● **EXERCISE INSTRUCTIONS**:
Take the records below and extract, word for word, the lines from the one containing "Viewport: 626px width, 685px height." through the final line, inclusive. Omit pictures.
[[ INFORMATION GIVEN, beginning ]]
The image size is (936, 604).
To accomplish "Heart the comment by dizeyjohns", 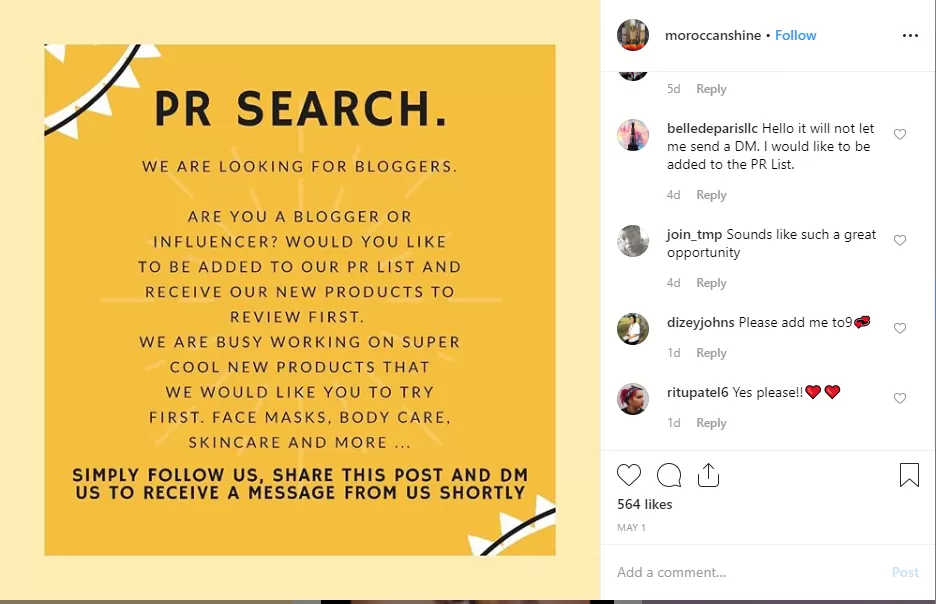I will point(900,328).
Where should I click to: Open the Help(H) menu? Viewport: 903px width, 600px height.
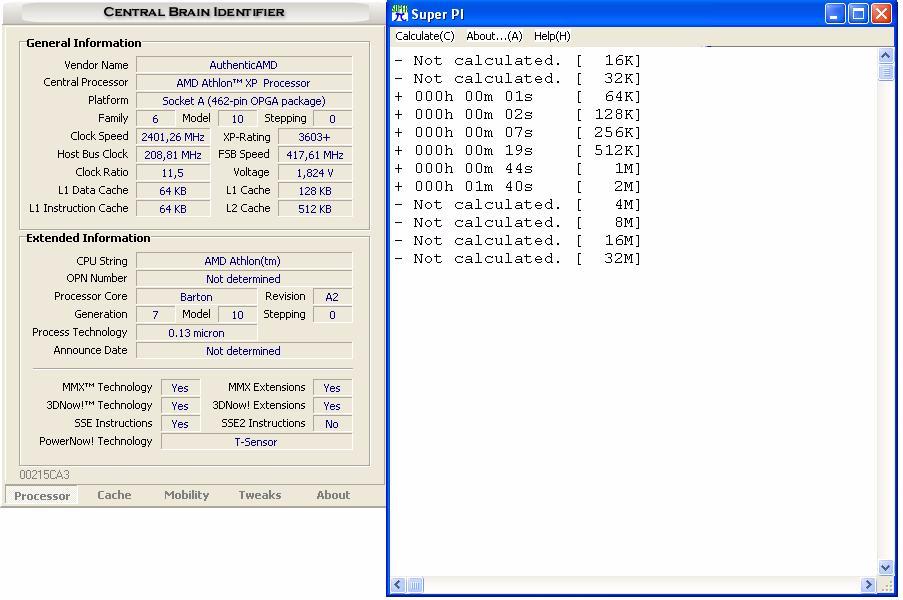click(552, 36)
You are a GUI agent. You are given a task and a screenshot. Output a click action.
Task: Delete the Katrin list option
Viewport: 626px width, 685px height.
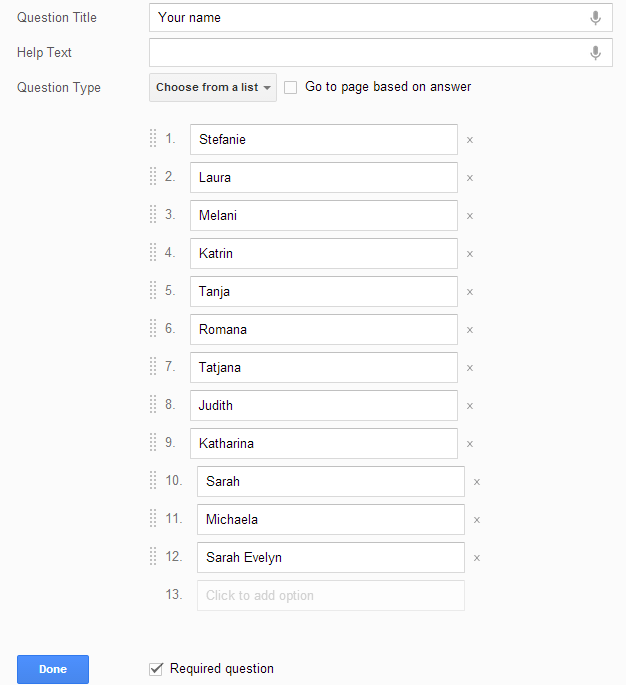pyautogui.click(x=470, y=254)
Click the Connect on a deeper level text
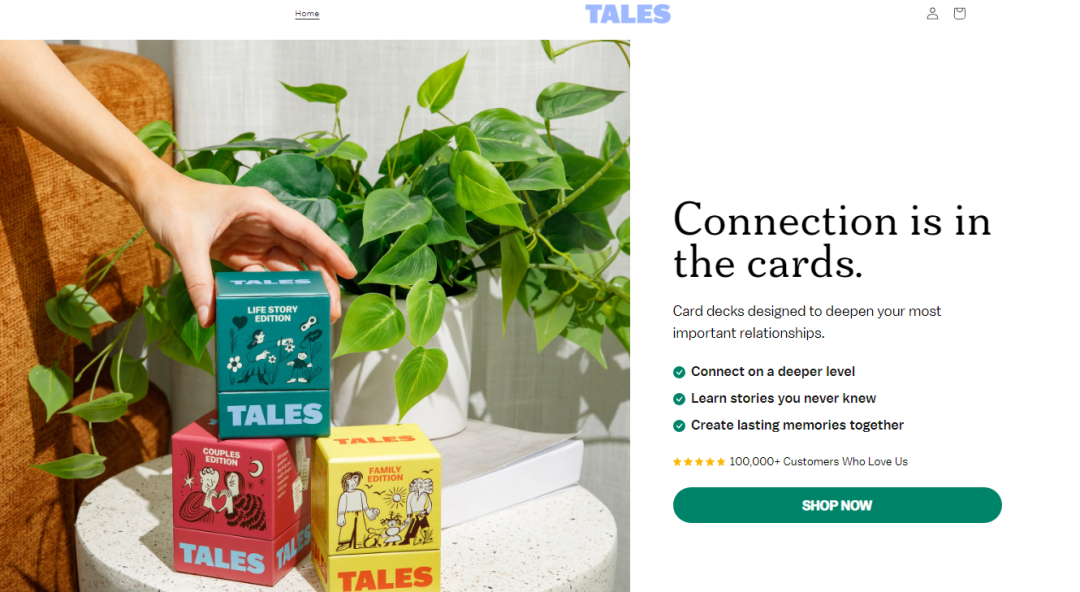The width and height of the screenshot is (1080, 592). tap(773, 371)
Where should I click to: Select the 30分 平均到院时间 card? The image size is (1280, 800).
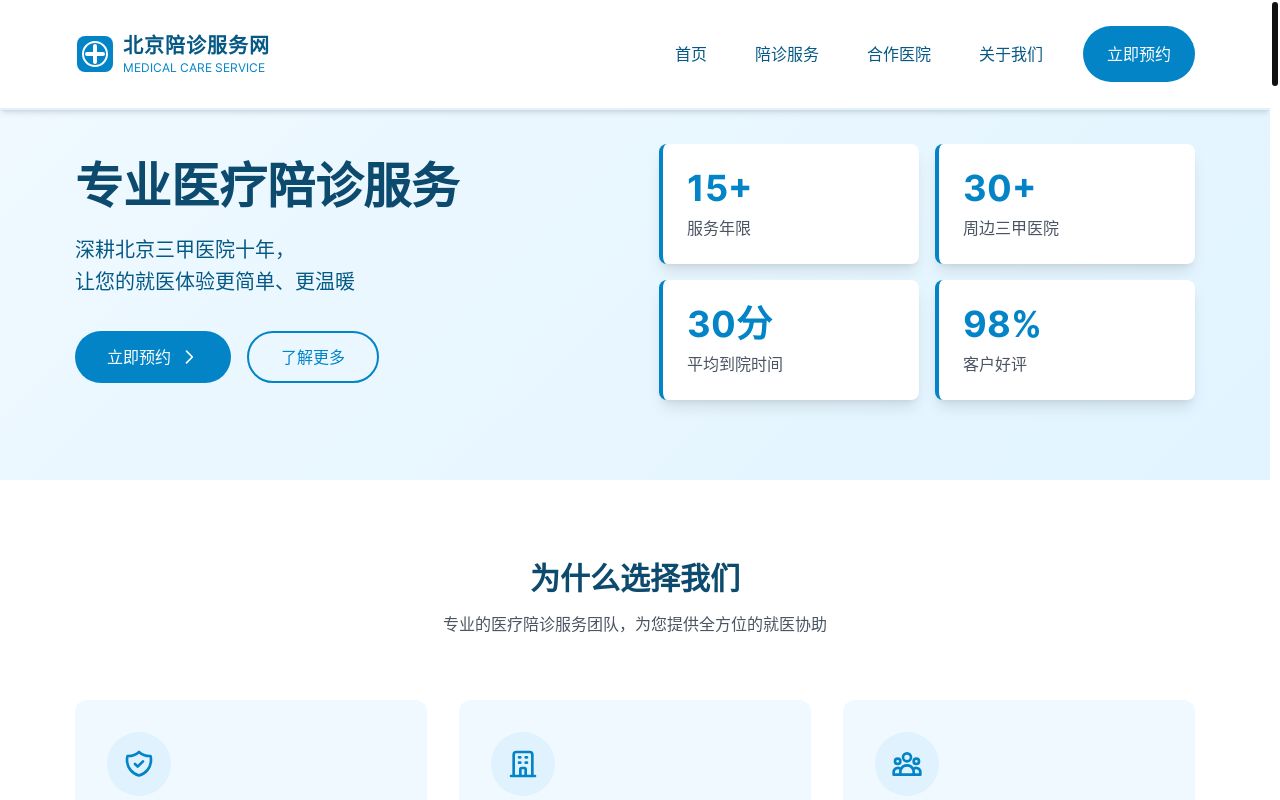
[[ INFORMATION GIVEN, end ]]
● **WRITTEN SOLUTION**:
Viewport: 626px width, 685px height.
pyautogui.click(x=470, y=254)
Click the Connect on a deeper level text
The width and height of the screenshot is (1080, 592). tap(773, 371)
Where should I click to: Select the 30分 平均到院时间 card? The image size is (1280, 800).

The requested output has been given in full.